Birth expectations may be shattered as hopes of a home birth, birthing pool delivery or a vaginal birth are replaced by an ER situation. Another risk factor for postnatal PTSD is having a pre-existing psychiatric condition. Studies also indicate that women who have experienced a previous trauma, such as rape or sexual abuse, are at higher risk of postpartum PTSD.

Trauma opens up all past traumas in the person’s life story. Returning home with a newborn baby is a life changing and overwhelming experience and, combined with extreme sleep deprivation, pain and perhaps limited support, a woman’s resources are drained, leaving her psychologically vulnerable.
The impact on a woman’s lives can’t be underestimated. A study conducted by the University of Sussex found childbirth-related PTSD can have lasting effect on women, their relationships and careers. Avoidance of sex and psychological inability to have another child may feature. Some research also reveals partners developing PTSD symptomatology after witnessing their loved one in emergency situations during labour.
Women who have come to me for therapeutic intervention describe feeling overwhelmed, inadequate and being robbed of the birth and bonding they had yearned for. They describe feeling alone and different to other mothers. In the midst of flowers, baby presents and messages of congratulations, they often are detached as they try to smile the smile expected of them. Many women replay graphic and gruesome birth scenes in their heads.
So how can risk be mitigated? Feedback I have received from women concurs with the research findings. All express the importance of consultation, clear communication, explanations for interventions and being informed every step of the way. Facilitating women with a sense of control can make a significant difference in the outcome.
Empathy and compassion can buffer the traumatic aspect of the difficult delivery. Women need to be listened to and empowered. Wide recognition and validation of birth trauma will help more women to seek help.
Assessing women postpartum who are deemed at risk with tools, such as the PTSD Screening questionnaire, ensures early intervention.

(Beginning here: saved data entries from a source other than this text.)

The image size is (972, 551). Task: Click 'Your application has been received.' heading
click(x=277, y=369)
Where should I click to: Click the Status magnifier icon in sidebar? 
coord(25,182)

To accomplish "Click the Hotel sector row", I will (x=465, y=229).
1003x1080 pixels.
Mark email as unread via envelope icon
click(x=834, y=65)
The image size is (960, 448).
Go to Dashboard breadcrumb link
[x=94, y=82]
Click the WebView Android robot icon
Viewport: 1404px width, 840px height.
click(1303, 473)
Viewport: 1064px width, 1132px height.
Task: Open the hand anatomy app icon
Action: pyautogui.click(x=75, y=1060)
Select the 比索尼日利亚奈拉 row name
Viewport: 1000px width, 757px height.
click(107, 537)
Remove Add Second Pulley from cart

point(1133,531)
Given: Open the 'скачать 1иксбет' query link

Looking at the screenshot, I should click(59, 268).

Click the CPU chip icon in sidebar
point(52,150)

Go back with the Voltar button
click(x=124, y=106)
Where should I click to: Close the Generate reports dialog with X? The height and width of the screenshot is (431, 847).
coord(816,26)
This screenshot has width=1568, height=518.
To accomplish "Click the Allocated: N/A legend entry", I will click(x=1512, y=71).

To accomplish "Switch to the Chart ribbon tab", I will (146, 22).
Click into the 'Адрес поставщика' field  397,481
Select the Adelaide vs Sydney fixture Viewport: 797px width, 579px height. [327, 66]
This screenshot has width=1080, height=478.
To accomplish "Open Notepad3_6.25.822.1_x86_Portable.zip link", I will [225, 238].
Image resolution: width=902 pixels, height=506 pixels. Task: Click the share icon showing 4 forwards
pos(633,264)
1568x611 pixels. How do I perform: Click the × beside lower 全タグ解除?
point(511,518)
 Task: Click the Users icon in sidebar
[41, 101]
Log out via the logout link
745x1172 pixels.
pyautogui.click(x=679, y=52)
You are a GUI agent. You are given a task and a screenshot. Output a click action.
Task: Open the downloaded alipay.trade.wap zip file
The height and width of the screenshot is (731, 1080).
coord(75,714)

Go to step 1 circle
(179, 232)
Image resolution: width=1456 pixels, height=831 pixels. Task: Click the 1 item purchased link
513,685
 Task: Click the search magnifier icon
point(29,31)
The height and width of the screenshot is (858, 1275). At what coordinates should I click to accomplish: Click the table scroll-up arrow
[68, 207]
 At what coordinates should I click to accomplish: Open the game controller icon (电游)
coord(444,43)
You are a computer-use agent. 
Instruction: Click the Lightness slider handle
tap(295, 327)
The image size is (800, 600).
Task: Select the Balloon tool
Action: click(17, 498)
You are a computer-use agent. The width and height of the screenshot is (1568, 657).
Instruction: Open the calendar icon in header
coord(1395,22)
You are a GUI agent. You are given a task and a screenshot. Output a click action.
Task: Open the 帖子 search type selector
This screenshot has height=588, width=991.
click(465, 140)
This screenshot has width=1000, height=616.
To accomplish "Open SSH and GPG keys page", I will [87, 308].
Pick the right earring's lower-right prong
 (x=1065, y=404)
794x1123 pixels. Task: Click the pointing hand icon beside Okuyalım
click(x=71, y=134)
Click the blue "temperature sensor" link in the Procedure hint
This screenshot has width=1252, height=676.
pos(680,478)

Psychological preparation and psycho-education can prepare women if adverse situations or responses arise. Evidence based therapy and medication can reduce long-term fall-out. Partners can also be included in postpartum care.

Women at risk can be screened before giving birth and provided with wrap around support. Maternity care can be improved, training updated and midwifery resourced more. Research shows that increasing positive emotions, control and coping may increase resilience and prevent postpartum PTSD. According to Psychologist Susan Ayers at the Centre for Maternal and Child Health Research at the University of London, it is important to examine both risk and resilience in the understanding of postpartum PTSD.
Support groups, such as the Birth Trauma Association in the UK offer specific support to mothers, while ‘Make Births Better’ advocate for better maternity services. The focus has to be not only on the delivery of a healthy baby, but keeping intact the mental and physical health of the mother.
Positive support and interpersonal connections throughout labour impacts birth outcomes. Society can move further away from the fairytale image of birth and keep a close monitoring of relatives and friends who may be suffering. Communicating messages such as "You must be over the moon" or dismissed with "you have a healthy baby and that’s all that matters" is not helpful.
And expectant mothers need to be educated more on the realities of difficulties at birth, signs of birth PTSD and assured of care, if needed. We need to acknowledge giving birth is not always a ‘natural’ experience and to encourage women not to suffer in silence.